### Saved data entries
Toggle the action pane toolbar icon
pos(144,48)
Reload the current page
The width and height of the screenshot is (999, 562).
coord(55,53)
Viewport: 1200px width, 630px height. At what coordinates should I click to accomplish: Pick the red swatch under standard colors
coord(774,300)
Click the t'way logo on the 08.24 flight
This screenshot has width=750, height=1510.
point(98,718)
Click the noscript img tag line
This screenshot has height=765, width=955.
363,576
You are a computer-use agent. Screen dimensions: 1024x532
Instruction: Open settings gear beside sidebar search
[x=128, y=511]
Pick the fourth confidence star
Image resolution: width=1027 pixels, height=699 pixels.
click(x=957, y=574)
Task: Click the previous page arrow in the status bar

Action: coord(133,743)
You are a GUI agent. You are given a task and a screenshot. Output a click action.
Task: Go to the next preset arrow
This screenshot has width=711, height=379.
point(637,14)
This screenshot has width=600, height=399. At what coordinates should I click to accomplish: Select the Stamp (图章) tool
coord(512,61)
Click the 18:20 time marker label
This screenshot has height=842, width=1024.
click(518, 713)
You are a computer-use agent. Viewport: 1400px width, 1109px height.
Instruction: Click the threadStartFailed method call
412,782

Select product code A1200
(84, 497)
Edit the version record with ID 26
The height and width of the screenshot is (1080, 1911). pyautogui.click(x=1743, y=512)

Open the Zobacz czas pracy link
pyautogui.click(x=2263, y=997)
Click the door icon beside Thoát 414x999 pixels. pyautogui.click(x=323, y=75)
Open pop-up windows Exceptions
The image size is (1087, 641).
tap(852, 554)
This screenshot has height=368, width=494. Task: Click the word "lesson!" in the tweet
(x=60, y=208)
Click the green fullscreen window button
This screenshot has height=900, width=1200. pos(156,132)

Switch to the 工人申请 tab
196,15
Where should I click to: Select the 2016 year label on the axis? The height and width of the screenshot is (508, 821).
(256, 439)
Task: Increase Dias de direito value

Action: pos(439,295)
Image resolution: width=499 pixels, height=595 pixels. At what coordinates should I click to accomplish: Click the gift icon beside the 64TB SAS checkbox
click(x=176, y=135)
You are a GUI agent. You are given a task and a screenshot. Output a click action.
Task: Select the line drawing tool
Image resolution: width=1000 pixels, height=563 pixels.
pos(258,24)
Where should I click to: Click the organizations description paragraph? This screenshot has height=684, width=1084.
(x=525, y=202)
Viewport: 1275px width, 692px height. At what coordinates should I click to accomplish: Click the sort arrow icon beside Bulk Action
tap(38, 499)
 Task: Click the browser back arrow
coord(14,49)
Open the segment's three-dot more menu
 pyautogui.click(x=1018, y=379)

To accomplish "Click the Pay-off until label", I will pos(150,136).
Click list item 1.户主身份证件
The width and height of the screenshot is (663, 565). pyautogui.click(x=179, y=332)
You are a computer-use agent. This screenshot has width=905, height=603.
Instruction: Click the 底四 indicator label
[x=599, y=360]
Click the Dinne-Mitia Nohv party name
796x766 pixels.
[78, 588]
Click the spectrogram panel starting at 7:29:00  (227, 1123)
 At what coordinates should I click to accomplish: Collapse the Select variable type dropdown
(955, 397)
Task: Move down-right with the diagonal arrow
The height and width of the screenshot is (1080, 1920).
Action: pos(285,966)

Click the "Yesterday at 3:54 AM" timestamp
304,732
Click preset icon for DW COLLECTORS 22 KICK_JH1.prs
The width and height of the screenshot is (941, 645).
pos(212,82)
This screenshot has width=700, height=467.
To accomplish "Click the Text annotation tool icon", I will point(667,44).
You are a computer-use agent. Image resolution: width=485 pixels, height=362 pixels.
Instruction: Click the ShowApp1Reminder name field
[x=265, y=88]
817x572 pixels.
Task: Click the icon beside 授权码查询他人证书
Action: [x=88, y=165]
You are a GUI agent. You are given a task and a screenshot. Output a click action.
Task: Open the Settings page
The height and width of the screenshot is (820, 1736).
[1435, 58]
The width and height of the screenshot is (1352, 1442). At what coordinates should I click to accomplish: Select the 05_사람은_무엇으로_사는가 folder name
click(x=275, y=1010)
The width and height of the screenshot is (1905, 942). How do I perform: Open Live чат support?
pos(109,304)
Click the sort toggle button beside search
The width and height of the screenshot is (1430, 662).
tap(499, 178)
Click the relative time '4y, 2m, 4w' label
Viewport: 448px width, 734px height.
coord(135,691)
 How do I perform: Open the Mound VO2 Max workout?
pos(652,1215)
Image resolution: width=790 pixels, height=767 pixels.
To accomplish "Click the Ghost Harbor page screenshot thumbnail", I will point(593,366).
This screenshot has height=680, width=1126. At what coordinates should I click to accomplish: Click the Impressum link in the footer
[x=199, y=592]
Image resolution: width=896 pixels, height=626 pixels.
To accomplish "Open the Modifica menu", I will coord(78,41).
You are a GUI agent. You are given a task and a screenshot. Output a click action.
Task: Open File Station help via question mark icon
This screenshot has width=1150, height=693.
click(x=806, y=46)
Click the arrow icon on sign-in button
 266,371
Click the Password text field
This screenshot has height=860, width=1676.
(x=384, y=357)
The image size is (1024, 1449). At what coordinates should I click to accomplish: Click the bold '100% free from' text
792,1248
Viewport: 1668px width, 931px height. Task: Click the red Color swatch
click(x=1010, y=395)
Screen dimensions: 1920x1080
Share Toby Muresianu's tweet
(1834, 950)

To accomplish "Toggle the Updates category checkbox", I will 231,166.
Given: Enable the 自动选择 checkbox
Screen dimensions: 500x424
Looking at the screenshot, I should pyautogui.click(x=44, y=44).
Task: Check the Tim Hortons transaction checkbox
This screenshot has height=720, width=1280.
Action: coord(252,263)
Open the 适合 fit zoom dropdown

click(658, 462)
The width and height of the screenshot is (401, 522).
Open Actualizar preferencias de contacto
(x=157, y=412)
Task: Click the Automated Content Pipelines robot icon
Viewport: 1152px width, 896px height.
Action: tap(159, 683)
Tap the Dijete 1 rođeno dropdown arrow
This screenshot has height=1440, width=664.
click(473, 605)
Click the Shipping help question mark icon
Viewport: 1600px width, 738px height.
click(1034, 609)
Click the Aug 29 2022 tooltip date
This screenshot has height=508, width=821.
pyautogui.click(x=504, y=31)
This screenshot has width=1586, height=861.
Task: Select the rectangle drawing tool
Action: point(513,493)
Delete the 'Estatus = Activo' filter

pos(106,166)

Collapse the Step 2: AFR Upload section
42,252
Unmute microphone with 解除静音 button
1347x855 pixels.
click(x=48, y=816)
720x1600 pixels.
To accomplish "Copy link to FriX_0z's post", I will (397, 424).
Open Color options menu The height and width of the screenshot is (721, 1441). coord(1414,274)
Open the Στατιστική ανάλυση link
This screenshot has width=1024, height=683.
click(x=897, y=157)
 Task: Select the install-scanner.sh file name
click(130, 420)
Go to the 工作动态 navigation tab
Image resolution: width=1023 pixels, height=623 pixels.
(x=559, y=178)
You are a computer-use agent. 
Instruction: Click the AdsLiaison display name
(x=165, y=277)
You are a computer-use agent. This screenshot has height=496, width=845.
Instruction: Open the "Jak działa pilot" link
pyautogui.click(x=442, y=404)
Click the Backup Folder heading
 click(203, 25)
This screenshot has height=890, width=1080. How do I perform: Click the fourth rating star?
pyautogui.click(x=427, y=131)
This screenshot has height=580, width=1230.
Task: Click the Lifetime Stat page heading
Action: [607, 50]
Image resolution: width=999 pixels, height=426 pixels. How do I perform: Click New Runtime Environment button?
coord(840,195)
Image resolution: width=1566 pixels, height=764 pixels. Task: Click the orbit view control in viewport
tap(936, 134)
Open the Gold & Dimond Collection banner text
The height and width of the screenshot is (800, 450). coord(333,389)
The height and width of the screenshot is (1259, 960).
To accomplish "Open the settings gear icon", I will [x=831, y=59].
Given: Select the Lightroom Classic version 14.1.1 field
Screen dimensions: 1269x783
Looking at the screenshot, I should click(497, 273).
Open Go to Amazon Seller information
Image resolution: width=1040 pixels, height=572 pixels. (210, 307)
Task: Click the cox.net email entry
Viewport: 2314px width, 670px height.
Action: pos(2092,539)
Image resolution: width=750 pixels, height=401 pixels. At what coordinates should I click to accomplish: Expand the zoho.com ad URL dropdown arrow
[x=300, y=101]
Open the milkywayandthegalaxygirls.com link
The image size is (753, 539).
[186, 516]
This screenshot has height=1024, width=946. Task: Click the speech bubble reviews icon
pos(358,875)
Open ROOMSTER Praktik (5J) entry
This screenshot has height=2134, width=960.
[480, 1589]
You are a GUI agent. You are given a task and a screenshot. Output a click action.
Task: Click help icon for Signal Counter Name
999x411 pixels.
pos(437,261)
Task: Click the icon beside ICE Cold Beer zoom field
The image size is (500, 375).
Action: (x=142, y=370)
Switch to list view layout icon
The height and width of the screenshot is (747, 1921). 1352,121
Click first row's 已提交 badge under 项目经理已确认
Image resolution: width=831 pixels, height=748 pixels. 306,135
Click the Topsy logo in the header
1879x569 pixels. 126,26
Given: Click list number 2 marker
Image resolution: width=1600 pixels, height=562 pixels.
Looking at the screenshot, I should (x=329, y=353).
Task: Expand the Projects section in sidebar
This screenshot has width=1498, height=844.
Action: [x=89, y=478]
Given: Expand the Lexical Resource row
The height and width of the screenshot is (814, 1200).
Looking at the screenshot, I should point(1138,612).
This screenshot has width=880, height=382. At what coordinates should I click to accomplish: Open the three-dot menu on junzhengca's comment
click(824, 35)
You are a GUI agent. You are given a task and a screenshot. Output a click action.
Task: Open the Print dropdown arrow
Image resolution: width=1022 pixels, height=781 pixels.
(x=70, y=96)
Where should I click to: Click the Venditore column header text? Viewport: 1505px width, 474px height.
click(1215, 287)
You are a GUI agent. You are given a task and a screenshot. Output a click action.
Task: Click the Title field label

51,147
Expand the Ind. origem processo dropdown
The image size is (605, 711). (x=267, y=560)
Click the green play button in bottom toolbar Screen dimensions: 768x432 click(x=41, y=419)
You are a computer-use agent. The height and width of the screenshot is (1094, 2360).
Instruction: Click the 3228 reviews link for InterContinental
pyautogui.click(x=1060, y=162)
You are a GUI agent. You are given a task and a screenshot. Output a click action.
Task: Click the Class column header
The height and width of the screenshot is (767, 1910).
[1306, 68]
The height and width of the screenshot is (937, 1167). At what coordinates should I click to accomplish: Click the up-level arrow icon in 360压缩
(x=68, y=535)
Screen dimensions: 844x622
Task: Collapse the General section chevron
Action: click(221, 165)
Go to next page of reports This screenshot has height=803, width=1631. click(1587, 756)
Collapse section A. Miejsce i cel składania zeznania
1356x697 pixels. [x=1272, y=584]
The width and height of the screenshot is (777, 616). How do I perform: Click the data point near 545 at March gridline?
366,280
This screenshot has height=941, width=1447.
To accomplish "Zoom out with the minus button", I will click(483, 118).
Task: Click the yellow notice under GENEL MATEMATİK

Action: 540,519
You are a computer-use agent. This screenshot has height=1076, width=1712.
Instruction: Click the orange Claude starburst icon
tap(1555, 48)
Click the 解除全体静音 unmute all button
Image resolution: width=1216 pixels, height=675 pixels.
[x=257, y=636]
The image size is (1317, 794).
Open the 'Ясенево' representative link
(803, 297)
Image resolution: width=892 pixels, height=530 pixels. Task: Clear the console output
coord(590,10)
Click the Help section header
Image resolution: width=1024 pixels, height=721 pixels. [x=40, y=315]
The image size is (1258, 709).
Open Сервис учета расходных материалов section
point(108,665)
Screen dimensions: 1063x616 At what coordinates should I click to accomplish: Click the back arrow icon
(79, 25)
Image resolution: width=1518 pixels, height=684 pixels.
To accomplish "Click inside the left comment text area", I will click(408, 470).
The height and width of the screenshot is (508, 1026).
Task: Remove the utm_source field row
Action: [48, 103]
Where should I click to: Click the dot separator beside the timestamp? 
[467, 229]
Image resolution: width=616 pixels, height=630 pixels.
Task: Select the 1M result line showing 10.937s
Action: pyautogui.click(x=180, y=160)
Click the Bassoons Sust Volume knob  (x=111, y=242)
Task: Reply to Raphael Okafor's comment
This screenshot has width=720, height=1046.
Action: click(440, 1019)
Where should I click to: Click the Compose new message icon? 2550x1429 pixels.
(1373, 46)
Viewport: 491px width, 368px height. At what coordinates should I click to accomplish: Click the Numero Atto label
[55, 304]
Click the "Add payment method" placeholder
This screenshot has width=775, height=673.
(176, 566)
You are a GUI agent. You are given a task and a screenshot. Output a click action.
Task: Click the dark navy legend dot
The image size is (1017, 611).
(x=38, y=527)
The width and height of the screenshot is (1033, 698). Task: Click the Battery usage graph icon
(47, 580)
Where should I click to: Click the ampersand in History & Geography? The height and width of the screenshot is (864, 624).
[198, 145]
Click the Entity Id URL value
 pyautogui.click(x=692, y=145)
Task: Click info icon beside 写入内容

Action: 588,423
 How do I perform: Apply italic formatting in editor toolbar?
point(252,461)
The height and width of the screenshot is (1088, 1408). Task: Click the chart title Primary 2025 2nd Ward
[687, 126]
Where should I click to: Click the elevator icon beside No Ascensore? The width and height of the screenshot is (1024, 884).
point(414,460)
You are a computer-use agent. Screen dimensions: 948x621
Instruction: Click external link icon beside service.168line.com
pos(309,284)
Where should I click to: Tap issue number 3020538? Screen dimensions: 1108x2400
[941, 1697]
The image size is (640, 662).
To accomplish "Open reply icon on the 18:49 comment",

### Task prompt
Return the total number of lines in the records that contain "question", without any explanation.

### Task output
2